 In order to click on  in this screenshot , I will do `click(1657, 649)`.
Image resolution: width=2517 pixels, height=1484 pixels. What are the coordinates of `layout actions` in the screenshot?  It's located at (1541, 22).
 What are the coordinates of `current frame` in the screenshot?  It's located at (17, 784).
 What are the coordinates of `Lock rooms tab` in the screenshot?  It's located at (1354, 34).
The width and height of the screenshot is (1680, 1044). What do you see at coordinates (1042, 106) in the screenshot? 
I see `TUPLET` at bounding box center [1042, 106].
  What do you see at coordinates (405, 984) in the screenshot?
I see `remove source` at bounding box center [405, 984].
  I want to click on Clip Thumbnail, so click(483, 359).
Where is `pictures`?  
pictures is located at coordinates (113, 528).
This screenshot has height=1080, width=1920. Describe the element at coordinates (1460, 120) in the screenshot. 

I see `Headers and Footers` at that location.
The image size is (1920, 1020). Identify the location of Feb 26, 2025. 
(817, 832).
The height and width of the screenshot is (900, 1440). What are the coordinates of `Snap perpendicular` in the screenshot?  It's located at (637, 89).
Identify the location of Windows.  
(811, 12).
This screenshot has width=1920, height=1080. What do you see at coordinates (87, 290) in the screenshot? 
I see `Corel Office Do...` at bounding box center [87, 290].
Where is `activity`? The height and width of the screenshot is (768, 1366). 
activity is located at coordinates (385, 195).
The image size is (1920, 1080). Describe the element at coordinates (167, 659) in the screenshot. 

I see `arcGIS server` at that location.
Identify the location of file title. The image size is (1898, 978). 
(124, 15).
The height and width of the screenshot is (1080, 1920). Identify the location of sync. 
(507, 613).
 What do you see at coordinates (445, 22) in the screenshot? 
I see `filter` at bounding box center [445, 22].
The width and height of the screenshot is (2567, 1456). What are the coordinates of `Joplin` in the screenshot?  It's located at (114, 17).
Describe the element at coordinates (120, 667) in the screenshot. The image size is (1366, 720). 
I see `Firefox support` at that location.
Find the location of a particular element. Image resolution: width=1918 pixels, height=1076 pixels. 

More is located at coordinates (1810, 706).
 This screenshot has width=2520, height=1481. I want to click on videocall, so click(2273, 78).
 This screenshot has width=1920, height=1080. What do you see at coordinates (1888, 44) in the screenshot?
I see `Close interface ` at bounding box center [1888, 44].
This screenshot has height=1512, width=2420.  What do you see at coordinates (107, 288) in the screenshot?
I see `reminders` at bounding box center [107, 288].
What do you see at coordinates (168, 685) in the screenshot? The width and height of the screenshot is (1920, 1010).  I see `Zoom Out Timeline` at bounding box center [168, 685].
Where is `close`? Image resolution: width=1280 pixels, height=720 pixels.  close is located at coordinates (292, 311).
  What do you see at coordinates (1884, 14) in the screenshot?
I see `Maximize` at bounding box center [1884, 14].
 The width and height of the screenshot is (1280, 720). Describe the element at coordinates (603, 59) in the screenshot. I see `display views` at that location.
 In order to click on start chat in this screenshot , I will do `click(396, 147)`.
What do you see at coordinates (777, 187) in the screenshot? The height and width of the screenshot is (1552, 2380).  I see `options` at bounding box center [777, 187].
------------------------------------------------------------
## Exercise objective
Copy every one of the records above word for word, with each line kept as it is.

## Solution below
 In order to click on  in this screenshot , I will do `click(1657, 649)`.
Image resolution: width=2517 pixels, height=1484 pixels. What are the coordinates of `layout actions` in the screenshot?  It's located at (1541, 22).
 What are the coordinates of `current frame` in the screenshot?  It's located at (17, 784).
 What are the coordinates of `Lock rooms tab` in the screenshot?  It's located at (1354, 34).
The width and height of the screenshot is (1680, 1044). What do you see at coordinates (1042, 106) in the screenshot? 
I see `TUPLET` at bounding box center [1042, 106].
  What do you see at coordinates (405, 984) in the screenshot?
I see `remove source` at bounding box center [405, 984].
  I want to click on Clip Thumbnail, so click(483, 359).
Where is `pictures`?  
pictures is located at coordinates (113, 528).
This screenshot has height=1080, width=1920. Describe the element at coordinates (1460, 120) in the screenshot. 

I see `Headers and Footers` at that location.
The image size is (1920, 1020). Identify the location of Feb 26, 2025. 
(817, 832).
The height and width of the screenshot is (900, 1440). What are the coordinates of `Snap perpendicular` in the screenshot?  It's located at (637, 89).
Identify the location of Windows.  
(811, 12).
This screenshot has width=1920, height=1080. What do you see at coordinates (87, 290) in the screenshot? 
I see `Corel Office Do...` at bounding box center [87, 290].
Where is `activity`? The height and width of the screenshot is (768, 1366). 
activity is located at coordinates (385, 195).
The image size is (1920, 1080). Describe the element at coordinates (167, 659) in the screenshot. 

I see `arcGIS server` at that location.
Identify the location of file title. The image size is (1898, 978). 
(124, 15).
The height and width of the screenshot is (1080, 1920). Identify the location of sync. 
(507, 613).
 What do you see at coordinates (445, 22) in the screenshot? 
I see `filter` at bounding box center [445, 22].
The width and height of the screenshot is (2567, 1456). What are the coordinates of `Joplin` in the screenshot?  It's located at (114, 17).
Describe the element at coordinates (120, 667) in the screenshot. The image size is (1366, 720). 
I see `Firefox support` at that location.
Find the location of a particular element. Image resolution: width=1918 pixels, height=1076 pixels. 

More is located at coordinates (1810, 706).
 This screenshot has width=2520, height=1481. I want to click on videocall, so click(2273, 78).
 This screenshot has width=1920, height=1080. What do you see at coordinates (1888, 44) in the screenshot?
I see `Close interface ` at bounding box center [1888, 44].
This screenshot has height=1512, width=2420.  What do you see at coordinates (107, 288) in the screenshot?
I see `reminders` at bounding box center [107, 288].
What do you see at coordinates (168, 685) in the screenshot? The width and height of the screenshot is (1920, 1010).  I see `Zoom Out Timeline` at bounding box center [168, 685].
Where is `close`? Image resolution: width=1280 pixels, height=720 pixels.  close is located at coordinates (292, 311).
  What do you see at coordinates (1884, 14) in the screenshot?
I see `Maximize` at bounding box center [1884, 14].
 The width and height of the screenshot is (1280, 720). Describe the element at coordinates (603, 59) in the screenshot. I see `display views` at that location.
 In order to click on start chat in this screenshot , I will do `click(396, 147)`.
What do you see at coordinates (777, 187) in the screenshot? The height and width of the screenshot is (1552, 2380).  I see `options` at bounding box center [777, 187].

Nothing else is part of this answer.